By RICHARD SMOLEY
It is one of the most familiar and reassuring lines in scripture: “The Lord is my shepherd.” But when you think about it, the metaphor is a disturbing one.
It’s true that a shepherd looks after his sheep. But he also shears them and kills them and eats them. Does the God we adore act totally with our best interests at heart, or are we a species of livestock that he uses for his own ends?
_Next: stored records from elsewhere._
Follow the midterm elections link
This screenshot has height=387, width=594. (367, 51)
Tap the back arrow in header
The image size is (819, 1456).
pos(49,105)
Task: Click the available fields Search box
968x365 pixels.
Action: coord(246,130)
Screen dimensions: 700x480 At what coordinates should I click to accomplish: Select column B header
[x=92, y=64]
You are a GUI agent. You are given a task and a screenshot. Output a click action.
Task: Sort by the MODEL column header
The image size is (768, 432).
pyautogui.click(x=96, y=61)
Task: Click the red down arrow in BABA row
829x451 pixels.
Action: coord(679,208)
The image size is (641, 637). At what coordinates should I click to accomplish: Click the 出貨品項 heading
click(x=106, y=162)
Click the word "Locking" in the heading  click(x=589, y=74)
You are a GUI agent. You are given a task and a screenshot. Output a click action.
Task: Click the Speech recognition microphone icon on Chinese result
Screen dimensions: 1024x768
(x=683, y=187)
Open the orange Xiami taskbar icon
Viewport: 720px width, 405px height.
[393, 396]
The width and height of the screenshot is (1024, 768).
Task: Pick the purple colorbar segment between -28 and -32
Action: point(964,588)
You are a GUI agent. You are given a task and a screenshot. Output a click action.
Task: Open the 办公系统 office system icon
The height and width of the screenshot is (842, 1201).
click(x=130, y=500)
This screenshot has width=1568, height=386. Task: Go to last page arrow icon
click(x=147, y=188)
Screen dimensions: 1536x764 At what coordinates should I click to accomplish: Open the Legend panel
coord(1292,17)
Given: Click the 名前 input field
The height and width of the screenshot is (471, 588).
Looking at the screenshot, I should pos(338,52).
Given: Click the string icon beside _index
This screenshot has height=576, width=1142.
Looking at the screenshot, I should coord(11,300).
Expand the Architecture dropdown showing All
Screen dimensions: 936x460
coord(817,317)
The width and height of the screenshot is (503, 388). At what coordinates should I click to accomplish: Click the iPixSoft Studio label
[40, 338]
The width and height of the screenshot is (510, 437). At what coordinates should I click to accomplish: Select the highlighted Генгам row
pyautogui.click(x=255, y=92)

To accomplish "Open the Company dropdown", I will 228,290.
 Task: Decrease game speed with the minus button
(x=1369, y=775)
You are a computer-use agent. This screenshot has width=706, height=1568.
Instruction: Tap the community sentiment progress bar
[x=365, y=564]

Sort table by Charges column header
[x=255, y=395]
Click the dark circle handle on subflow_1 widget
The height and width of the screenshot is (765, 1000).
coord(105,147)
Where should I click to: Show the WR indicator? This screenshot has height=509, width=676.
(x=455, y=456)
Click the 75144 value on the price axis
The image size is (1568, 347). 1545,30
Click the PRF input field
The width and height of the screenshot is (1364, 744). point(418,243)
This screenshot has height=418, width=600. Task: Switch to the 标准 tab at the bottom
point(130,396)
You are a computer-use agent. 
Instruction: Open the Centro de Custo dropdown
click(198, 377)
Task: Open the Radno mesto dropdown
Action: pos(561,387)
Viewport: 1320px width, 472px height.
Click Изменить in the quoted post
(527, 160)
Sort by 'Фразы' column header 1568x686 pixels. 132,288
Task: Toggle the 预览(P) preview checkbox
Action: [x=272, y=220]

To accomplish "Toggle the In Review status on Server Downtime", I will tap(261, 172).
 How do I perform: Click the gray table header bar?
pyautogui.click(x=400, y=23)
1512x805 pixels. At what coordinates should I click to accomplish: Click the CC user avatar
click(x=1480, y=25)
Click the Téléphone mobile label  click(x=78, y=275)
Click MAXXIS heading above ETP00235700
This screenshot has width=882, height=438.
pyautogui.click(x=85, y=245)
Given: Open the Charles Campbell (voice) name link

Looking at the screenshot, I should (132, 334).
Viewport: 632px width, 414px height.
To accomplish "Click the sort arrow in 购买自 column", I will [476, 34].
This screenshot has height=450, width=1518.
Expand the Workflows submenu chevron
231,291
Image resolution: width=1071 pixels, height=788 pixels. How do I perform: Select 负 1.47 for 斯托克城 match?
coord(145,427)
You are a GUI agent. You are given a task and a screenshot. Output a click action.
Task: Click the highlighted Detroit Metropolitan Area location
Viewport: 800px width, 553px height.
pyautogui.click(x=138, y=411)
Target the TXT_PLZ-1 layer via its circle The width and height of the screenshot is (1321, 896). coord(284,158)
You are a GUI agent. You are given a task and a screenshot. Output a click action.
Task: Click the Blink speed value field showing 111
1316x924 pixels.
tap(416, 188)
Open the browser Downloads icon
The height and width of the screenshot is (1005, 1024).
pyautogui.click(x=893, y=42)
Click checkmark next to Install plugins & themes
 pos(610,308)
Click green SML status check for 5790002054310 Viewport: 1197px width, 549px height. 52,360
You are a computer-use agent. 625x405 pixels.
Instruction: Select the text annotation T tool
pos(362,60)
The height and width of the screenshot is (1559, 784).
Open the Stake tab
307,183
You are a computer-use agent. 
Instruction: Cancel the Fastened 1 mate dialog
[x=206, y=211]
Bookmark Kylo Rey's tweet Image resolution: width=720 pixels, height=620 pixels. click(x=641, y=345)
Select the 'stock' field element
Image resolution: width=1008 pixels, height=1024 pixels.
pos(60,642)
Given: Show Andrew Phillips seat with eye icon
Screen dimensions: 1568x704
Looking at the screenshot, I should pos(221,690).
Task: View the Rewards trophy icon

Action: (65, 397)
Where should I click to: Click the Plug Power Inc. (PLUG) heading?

Voices have occasionally uttered doubt, not about the existence of the gods, but about their beneficence. The ancient Gnostics said that the real god of this world was the Demiurge, a second-order being who mistook himself for the true God. The spiritual teacher G.I. Gurdjieff told a parable about a lazy shepherd who got tired of having his sheep run off, so he hypnotised them into thinking they were men or lions. Then they no longer ran off but stayed around so that he could shear or kill them as he liked. (Again we encounter a shepherd, this one more explicitly malevolent.)
Gurdjieff does not say who this shepherd is. His main point is that man, in his state of waking sleep, is at the mercy of forces that may well not have his best interests at heart – forces that will extract energy from him regardless of his wishes.
This parable is from an early period of Gurdjieff’s teaching; in his later period, epitomised in his magnum opus All and Everything: Beelzebub’s Tales to His Grandson, he portrayed the universe in a more beneficent light. But there are plenty of others who have cast doubts on the motives of the spiritual powers that control our lives.